2.1.3.4 Expressed Sequence Tag (EST)

EST sind kurze, 200 - 500 bp große, im Genom einmalig vorkommende DNA Sequenzen, deren genomische Position bekannt ist. EST sind STS-Marker, die aus cDNA abgeleitet sind. Vor der Zeit von gesamtgenomischer Sequenz wurde durch die Produktion von EST Markern genfragmentarische Sequenz generiert. Diese ermöglichte, durch differentielle Beprobung gewebespezifische Expressionsmuster zu erstellen.

Ausgehend von cDNA Sequenz kann genomische Sequenzierung vorgenommen werden, die je nach Sequenzierrichtung unterschiedliche Arten von EST Fragmenten generiert. Sequenzierungen der 'upstream' Region führen zu 5' EST, die in der Regel eine proteinkodierende Genregion darstellen. Diese Regionen neigen dazu innerhalb Spezies

konserviert zu sein und verändern sich nicht sehr innerhalb Genfamilien. Sequenzierung der 'downstream' Region von cDNA-Molekülen generiert 3' EST. EST aus dem 3'-Ende eines Transkripts beinhalten in der Regel die nicht translatierte Sequenzregion (UTR) und können Variation zeigen.

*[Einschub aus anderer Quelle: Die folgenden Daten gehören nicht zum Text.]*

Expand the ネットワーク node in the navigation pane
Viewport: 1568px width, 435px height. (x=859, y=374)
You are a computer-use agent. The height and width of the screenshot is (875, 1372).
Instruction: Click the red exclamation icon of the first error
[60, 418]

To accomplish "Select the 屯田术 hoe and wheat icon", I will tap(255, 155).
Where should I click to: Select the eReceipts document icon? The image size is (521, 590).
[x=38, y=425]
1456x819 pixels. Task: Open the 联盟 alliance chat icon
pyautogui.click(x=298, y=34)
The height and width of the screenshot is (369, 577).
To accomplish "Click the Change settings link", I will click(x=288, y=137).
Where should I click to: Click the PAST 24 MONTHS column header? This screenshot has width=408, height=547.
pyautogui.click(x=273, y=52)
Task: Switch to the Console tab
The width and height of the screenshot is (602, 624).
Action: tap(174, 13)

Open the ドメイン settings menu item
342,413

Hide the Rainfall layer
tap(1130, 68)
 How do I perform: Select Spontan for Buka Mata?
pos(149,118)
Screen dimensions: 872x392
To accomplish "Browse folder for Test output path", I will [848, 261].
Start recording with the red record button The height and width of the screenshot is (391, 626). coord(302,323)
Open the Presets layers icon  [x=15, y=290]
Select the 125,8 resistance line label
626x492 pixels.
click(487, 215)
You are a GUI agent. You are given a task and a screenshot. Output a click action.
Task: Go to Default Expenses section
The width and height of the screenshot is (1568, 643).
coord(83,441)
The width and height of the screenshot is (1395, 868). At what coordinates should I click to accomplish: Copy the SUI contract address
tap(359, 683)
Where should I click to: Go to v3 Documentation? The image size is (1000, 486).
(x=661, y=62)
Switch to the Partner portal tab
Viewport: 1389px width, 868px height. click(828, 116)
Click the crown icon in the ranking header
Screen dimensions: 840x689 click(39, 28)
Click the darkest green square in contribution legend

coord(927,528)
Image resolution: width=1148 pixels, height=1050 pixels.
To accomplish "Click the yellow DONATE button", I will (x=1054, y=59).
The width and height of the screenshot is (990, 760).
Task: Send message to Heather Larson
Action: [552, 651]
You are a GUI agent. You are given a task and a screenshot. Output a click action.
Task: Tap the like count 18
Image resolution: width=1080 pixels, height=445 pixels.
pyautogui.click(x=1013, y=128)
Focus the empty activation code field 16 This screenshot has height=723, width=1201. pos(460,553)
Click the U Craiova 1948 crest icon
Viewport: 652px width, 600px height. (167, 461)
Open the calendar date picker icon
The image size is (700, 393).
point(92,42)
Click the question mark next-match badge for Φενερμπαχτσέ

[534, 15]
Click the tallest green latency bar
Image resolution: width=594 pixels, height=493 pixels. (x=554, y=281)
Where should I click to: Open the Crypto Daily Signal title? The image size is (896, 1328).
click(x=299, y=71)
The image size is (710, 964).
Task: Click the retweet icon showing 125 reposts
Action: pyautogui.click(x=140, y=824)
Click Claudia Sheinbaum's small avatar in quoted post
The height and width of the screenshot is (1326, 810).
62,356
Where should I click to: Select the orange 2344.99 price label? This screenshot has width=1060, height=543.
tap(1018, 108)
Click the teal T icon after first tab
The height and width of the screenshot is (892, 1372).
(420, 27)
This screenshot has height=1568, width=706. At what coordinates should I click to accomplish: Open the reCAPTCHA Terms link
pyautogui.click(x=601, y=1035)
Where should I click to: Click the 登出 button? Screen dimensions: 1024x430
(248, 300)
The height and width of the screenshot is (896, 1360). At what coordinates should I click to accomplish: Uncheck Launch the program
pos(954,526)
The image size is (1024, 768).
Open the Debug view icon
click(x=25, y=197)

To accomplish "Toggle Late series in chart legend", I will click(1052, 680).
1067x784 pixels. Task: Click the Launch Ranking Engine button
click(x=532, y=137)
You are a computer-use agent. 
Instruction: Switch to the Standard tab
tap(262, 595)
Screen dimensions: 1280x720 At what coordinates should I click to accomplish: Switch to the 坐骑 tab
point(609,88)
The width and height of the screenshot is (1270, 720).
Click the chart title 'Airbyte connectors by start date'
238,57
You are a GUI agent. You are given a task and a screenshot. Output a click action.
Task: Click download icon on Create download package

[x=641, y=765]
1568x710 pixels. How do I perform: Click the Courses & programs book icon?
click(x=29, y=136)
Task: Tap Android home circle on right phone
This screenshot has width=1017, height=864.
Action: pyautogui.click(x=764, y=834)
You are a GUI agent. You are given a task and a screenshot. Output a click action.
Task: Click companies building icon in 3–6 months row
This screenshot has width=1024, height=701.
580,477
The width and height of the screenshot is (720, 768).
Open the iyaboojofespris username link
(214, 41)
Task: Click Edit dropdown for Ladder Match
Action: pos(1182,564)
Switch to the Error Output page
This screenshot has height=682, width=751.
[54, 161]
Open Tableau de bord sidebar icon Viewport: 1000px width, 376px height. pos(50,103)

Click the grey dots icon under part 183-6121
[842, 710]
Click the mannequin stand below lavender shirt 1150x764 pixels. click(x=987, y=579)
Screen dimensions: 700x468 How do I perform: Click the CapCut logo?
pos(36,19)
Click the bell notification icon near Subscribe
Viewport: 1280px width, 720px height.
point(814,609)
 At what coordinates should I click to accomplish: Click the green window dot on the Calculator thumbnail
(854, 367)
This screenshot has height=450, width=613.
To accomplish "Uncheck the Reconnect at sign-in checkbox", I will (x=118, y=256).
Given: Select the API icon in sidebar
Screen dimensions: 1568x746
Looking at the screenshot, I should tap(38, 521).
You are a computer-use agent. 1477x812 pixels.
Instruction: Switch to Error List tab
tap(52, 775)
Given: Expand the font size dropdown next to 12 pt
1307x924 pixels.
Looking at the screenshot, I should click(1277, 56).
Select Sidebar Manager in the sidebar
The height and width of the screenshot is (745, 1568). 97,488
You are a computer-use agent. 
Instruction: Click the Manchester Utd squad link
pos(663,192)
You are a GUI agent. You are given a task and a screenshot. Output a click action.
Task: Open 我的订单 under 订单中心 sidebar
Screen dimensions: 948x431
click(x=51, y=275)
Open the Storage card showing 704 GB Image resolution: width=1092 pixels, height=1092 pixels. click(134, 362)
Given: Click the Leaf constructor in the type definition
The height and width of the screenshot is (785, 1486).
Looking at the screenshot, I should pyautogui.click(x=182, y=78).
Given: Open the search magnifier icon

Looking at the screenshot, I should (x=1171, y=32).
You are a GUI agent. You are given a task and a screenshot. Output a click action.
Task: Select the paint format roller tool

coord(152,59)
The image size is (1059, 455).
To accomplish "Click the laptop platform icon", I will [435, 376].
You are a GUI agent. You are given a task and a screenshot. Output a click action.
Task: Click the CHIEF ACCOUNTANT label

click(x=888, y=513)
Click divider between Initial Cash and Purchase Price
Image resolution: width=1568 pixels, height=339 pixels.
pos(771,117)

Neben SNP stützt sich die aussagekräftigste Kartierungs-technik auf Marker, die kurze wieder erkennbare und einmalige Sequenzfragmente darstellen (STS).

Aufgrund ihrer Einzigartigkeit stellen EST eine häufig genutzte STS Variante dar und liefern darüber hinaus Informationen über exprimierte Gene (Everts-van der Wind et al. 2004).